The British Pound made headway against the US dollar testing highs in the 1.58’s until Tuesday when global stock markets crashed causing huge volatility in the FX markets. The pair fell and continues to fall, now testing 1.54 lows.
Augusts’ Bull run (before Tuesday’s events) was due to comments made by Bank of England (BoE) Governor Carney that there will be interest rate hikes early next year. However economic data for the UK this month has disappointed; industrial production was lower than previous data at -0.4% MoM and 1.5% YoY compared to 0.3% and 1.9% expected. However, core inflation rate did rise to 1.2% from 0.8% YoY and unemployment claims fell by 4,900. This month’s BoE meeting saw 1 board member, out of 9, vote for a hike in interest rate, an early signs that the board may be moving toward a hawkish view on interest rates.
Following Tuesday’s downfall, there has been a sharp correction in the stock markets which seems to have hurt GBP against USD. It is usual that in times of crisis the US Dollar is considered a safe haven currency. In fact the greenback has strengthened against all major currencies during the past three days off the back of stock market uncertainty.
Yesterday’s drop in GBP/USD was a considerable, a 228 pip decline, which is a price move not seen in this pair for many weeks. Volatility is on the rise; measuring volatility using 1-week GBP/USD at-the-money option prices the average volatility last week was 6.5% and today it is 8.33%. This means the market are expecting GBP/USD over the next week to fluctuate more i.e. trade in a larger range.

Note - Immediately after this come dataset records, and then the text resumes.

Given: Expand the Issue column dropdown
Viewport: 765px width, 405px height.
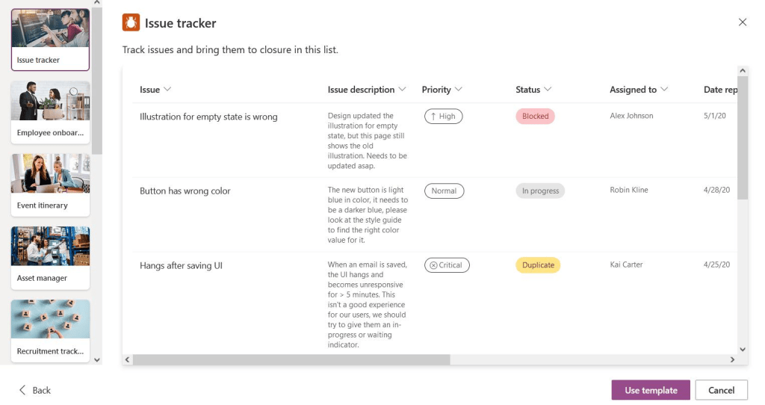Looking at the screenshot, I should point(167,90).
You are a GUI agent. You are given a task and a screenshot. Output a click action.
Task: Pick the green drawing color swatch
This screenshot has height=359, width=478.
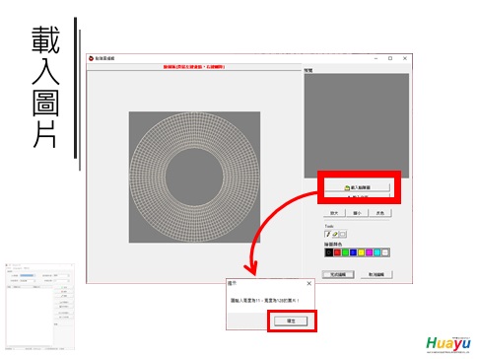pyautogui.click(x=345, y=252)
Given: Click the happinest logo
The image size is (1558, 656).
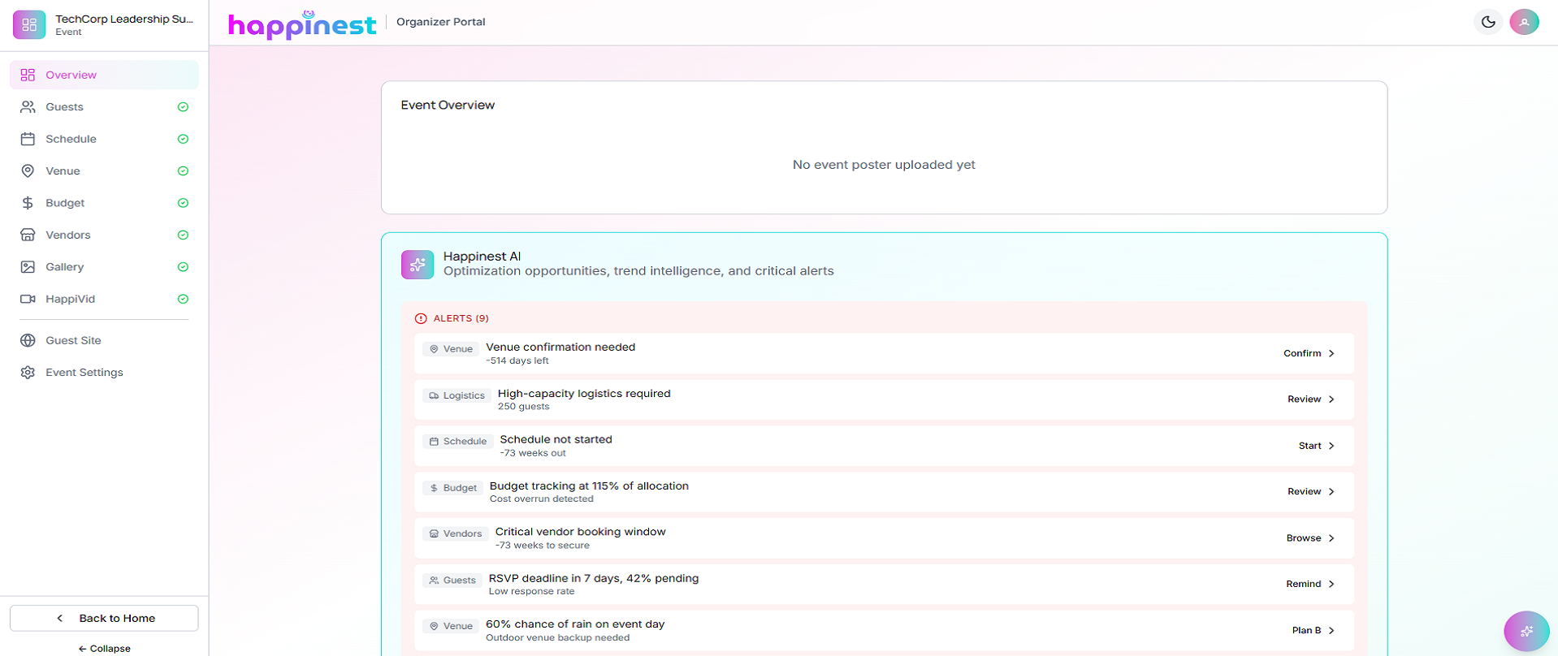Looking at the screenshot, I should pos(302,24).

This isn’t a surprise given the increase in stock market volatility.
Looking at upcoming economic events
Tomorrow at 08:30 GMT GDP growth rate will be released and the major news will be on September 10th at the next BoE meeting. The US has a string of data releases which started today; GDP growth rate and Personal Consumption Expenditure (PCE) were released. GDP came out 2.1% (0.1% higher than expected) and PCE 1.8%, as expected. Next week will be an important one in regards of US data; Tuesday there is manufacturing PMI (purchasing manager’s index), Wednesday we have ADP employment change and most importantly is Friday’s Non-Farm Payrolls expected to show 215,000 jobs added in August.
The GBP/USD bull trend may regain momentum if the stock market settles. Economic data from the US, especially Non-Farm Payrolls, will give more of clues as to how quick US interest rates will rise and this may affect the pair’s trading direction. If there are signs that the US rate hike will be delayed then USD may weaken and GBP/USD will set on an uptrend.
Looking at the day chart we can see that price has pierced a long support line (black line) that runs back to the beginning of May. It has also broken through the bottom side of the Ichimoku cloud (Vertical blue lined area), if the Lagging line (yellow line) will break below the cloud too and the Fast line (red line) to go below the slow line (blue line), then we would have the completion of a very strong Bear signal.
The following examples are option trades set-up via an online trading platform.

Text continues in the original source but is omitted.